Insurance broker to cut dividend

June 07, 1994|By Timothy J. Mullaney | Timothy J. Mullaney,Sun Staff Writer

Alexander & Alexander Services Inc. said today that it would slash its dividend and sell $200 million worth of preferred stock to American International Group Inc. of New York in an effort to help the insurance brokerage and consulting firm bounce back from years of sagging profits.

The statement followed a day in which trading in A&A stock was suspended pending an announcement from the board, which had been meeting through the day. Yesterday, Wall Street was filled with rumors that Alexander & Alexander would name a new chief executive, which it did not do, and cut the dividend on its common stock.

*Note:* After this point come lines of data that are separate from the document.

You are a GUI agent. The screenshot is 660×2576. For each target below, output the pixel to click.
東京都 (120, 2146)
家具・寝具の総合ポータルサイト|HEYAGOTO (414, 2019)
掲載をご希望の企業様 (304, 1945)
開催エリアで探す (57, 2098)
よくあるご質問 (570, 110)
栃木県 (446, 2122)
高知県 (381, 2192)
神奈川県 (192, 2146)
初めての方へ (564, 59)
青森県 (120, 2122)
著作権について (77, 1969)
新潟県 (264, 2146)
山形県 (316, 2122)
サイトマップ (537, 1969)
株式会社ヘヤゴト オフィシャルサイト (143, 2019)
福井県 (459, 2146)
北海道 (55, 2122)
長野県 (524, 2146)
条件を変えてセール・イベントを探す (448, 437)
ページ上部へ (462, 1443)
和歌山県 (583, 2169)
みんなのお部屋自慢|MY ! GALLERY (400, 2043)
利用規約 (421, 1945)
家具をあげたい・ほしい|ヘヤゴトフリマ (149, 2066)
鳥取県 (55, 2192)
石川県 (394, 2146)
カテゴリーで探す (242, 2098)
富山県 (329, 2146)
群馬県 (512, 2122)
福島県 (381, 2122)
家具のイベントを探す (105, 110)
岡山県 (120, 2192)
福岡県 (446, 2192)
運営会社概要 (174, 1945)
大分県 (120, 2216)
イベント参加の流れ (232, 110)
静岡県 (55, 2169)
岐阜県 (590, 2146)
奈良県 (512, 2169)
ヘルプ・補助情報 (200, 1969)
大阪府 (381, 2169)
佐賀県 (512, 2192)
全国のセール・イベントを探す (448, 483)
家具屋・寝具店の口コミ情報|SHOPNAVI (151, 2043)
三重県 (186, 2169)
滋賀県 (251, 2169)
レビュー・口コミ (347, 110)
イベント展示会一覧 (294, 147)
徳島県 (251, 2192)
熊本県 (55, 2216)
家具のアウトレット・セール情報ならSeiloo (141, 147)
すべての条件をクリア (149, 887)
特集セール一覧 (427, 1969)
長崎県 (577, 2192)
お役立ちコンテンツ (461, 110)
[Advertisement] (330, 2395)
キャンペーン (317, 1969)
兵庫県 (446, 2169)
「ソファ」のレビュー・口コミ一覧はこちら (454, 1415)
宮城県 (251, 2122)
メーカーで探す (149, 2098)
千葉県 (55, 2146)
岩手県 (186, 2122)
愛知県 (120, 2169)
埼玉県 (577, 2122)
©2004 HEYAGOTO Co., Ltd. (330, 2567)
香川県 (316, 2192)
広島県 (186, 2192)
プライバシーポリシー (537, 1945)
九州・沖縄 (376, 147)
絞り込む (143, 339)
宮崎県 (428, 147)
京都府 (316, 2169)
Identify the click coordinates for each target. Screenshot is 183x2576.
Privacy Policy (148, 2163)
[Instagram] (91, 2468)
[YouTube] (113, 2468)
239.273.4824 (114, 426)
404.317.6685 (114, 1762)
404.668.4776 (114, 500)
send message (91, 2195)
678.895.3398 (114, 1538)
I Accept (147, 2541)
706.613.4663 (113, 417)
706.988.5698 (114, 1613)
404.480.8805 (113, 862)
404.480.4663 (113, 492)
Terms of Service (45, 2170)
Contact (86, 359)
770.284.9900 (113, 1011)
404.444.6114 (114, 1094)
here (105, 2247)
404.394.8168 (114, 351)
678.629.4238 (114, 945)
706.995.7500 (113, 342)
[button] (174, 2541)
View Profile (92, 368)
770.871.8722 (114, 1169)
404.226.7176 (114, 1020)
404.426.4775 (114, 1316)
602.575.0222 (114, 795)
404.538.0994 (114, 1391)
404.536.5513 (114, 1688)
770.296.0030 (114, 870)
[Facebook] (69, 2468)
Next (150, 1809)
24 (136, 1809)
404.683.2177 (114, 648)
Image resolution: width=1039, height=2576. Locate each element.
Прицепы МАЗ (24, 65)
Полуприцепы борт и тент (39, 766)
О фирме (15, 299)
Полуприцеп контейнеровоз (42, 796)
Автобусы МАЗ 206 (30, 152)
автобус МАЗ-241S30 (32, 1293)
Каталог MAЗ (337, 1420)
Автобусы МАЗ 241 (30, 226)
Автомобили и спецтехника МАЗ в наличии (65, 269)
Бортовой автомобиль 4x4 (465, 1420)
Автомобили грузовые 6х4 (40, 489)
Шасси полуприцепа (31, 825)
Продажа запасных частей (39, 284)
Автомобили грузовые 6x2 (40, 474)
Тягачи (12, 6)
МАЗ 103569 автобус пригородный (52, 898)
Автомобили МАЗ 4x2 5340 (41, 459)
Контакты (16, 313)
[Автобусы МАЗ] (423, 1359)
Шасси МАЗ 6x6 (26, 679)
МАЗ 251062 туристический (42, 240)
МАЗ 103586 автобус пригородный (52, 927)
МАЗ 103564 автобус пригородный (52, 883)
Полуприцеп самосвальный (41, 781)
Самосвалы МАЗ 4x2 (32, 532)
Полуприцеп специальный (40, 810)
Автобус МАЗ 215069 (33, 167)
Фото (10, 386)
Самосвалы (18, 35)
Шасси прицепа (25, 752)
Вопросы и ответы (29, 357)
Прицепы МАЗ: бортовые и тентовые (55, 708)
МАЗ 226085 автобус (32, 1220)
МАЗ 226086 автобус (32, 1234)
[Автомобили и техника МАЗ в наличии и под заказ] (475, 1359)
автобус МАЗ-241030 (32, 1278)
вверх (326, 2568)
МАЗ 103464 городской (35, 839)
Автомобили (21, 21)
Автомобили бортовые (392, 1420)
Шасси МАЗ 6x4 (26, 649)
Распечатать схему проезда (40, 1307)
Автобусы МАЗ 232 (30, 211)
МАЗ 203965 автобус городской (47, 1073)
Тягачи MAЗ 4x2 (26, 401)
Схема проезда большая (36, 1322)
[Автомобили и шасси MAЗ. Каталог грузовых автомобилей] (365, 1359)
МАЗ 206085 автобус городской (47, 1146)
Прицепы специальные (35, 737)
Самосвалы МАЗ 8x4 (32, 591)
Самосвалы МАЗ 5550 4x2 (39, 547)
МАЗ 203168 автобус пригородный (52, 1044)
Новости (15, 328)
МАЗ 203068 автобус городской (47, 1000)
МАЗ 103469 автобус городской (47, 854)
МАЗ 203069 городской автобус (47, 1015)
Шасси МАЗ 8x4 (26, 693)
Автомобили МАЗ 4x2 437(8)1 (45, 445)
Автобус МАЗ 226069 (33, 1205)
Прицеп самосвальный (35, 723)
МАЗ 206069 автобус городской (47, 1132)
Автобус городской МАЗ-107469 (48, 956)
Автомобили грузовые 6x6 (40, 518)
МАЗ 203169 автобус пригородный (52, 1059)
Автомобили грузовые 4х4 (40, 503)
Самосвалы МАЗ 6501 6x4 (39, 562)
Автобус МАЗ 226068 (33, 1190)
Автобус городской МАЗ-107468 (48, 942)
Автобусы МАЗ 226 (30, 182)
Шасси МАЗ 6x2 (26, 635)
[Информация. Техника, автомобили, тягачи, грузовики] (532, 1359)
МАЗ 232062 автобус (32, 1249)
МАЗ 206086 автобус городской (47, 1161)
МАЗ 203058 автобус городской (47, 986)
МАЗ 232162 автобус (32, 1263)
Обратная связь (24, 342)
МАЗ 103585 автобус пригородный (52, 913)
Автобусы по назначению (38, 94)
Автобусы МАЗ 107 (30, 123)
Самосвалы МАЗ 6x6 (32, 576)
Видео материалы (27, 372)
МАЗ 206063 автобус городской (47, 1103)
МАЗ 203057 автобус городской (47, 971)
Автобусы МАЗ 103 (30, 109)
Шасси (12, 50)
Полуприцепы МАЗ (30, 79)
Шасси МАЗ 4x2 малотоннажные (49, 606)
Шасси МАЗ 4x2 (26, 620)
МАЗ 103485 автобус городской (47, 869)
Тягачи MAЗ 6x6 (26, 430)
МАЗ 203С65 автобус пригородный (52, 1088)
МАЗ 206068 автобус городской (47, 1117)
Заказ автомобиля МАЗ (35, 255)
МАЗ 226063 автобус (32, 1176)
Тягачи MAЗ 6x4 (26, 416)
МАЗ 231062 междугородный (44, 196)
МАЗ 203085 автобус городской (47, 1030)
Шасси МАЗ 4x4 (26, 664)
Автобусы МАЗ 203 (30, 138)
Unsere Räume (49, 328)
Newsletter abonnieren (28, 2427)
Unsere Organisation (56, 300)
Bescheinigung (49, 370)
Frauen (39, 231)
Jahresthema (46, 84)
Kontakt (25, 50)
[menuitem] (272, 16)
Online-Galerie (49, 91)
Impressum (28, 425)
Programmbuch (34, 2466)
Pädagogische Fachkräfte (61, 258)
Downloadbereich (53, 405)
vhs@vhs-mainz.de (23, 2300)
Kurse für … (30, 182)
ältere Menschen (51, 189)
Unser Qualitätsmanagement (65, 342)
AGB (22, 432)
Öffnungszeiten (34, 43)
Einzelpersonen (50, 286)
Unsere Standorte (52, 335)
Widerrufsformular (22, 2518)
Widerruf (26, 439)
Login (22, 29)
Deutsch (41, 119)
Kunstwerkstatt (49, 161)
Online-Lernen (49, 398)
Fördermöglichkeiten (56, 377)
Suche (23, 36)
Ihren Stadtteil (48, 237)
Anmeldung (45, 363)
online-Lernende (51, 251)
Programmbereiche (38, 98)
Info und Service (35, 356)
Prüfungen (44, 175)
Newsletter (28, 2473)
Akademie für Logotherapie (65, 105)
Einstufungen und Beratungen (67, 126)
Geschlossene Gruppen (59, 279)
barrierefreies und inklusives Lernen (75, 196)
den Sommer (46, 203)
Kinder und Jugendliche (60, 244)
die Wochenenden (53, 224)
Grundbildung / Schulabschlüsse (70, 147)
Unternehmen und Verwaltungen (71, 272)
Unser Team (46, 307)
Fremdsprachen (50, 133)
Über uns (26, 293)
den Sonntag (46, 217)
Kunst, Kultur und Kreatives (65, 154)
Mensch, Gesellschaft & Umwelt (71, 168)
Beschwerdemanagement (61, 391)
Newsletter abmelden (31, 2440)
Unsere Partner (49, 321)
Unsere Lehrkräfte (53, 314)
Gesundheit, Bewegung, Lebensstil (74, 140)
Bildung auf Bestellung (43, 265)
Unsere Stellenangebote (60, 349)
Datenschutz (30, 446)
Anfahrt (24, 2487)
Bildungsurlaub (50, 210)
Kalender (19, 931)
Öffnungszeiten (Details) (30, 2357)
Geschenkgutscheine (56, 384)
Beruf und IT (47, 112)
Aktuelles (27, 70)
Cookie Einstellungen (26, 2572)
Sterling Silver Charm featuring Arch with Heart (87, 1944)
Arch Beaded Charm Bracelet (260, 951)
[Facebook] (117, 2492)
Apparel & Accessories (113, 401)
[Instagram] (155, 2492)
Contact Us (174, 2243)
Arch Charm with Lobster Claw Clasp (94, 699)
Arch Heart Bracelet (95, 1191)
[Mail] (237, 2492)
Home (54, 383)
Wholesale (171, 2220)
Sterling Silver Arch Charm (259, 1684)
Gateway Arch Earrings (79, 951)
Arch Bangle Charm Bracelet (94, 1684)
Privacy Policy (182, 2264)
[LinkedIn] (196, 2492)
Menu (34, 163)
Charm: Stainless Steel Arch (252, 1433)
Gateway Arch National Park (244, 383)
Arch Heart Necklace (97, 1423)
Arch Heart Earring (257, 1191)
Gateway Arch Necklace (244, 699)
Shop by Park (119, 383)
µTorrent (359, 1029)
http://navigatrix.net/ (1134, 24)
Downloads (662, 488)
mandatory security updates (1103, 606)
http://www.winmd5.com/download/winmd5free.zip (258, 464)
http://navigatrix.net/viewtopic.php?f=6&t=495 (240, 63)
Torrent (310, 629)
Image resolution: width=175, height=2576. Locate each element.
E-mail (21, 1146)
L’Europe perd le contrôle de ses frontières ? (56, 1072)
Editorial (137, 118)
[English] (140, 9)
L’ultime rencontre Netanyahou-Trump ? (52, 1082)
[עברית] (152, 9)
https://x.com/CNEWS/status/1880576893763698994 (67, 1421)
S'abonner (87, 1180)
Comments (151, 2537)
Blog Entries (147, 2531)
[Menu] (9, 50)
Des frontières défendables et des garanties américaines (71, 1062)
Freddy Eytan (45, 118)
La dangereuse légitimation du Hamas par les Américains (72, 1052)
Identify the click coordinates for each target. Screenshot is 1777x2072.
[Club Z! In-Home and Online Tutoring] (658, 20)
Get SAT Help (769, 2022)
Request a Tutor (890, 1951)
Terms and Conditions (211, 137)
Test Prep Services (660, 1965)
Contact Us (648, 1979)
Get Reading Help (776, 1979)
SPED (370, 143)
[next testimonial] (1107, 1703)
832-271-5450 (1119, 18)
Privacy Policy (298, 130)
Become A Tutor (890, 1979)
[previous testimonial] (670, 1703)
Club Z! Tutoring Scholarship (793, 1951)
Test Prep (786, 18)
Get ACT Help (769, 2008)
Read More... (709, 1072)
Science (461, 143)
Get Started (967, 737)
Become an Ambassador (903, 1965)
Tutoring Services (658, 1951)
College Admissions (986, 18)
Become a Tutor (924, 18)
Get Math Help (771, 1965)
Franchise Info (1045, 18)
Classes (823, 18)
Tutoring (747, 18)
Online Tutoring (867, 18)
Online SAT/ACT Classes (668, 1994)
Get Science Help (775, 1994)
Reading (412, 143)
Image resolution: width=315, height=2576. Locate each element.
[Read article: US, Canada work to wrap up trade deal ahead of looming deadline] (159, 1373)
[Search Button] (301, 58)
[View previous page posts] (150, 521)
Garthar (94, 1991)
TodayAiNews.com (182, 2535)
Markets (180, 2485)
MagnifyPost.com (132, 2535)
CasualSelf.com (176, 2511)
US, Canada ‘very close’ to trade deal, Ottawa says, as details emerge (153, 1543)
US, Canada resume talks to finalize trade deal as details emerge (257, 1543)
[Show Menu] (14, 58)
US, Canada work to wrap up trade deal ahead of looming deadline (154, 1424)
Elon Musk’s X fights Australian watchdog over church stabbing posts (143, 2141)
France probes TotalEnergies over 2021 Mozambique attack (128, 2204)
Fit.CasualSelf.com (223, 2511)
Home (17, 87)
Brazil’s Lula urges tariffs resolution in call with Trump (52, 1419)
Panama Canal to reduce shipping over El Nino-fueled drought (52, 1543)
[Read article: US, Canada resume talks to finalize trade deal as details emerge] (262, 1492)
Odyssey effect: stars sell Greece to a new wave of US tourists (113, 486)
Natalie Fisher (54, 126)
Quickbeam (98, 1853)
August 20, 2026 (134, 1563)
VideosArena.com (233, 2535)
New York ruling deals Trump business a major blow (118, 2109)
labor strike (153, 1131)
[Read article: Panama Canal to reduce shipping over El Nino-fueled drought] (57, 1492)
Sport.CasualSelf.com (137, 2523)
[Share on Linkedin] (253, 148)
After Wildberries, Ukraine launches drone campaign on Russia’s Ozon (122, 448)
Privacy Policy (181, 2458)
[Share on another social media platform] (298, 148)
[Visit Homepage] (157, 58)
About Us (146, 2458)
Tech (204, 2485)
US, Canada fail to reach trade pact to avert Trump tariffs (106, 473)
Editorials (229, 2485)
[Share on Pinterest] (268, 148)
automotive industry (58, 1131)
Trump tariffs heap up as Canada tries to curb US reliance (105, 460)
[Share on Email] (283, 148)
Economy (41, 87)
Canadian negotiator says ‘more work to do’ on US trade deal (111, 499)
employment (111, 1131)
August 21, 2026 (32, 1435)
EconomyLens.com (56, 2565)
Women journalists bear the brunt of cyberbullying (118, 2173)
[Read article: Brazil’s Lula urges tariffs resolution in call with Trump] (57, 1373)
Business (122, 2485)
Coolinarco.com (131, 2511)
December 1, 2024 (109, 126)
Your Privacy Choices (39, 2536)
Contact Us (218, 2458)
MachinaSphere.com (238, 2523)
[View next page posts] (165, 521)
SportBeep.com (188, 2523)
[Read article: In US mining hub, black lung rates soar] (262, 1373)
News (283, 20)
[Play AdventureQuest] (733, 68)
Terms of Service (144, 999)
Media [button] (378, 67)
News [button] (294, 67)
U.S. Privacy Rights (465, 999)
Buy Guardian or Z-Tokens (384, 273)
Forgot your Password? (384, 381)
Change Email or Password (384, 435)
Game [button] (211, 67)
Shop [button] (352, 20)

The second prediction did come true: Alexander & Alexander said it would cut the quarterly dividend to 2.5 cents a share from 25 cents. The stock rose 87.5 cents to $17.25 a share after the announcements in late morning trading.

A&A, officially based in New York, has all but the top 10 or 15 administrative officers in the company working out of a satellite headquarters near the Owings Mills Town Center mall.

The company employs about 650 people in Owings Mills and at sales and consulting offices in Owings Mills and Baltimore. It is the second-biggest insurance broker in the nation, trailing only Marsh & McLennan Cos. of New York.

Company spokesman Gary Sullivan said the AIG investment would lead to "organizational changes" in its U.S. insurance brokerage business. But he said that layoffs, while they cannot be ruled out, were not a key element of the company's plans.

"At the moment, I don't see a direct impact" on local jobs, Mr. Sullivan said. "I would certainly say the principal thrust will be to invest in information technology. It's far too early to get into the details."

Mr. Sullivan said the company would invest the $200 million in service improvements and would use some money to buy reinsurance against policy losses on a discontinued insurance underwriting division. The company will seek shareholder approval for the sale of stock at a special meeting.

Wall Street liked both moves, at least at first blush, said Alex. Brown Inc. analyst Ira Malis.

"The dividend cut was obviously expected," Mr. Malis said. "Most people expected it to be smaller, but the size of the capital infusion and who the party was is clearly unexpected. AIG is the premier insurance firm in the world. I think A&A is benefiting from that today and will in the short term."

Another analyst said the dividend cut for the common stock was not likely to affect the common stock's price.

"I think it is built into the valuation anyway," said Adam Klauber of Duff & Phelps in Chicago.

Mr. Klauber said the only surprise was the timing of the dividend move. He had expected the company to let its new chief executive decide whether to cut it.

Mr. Malis said the investment makes it possible that Alexander & Alexander's new chief executive will be "someone with some connection to AIG."

His only criticism was that the deal will create millions of potential new shares of common stock without immediately helping earnings.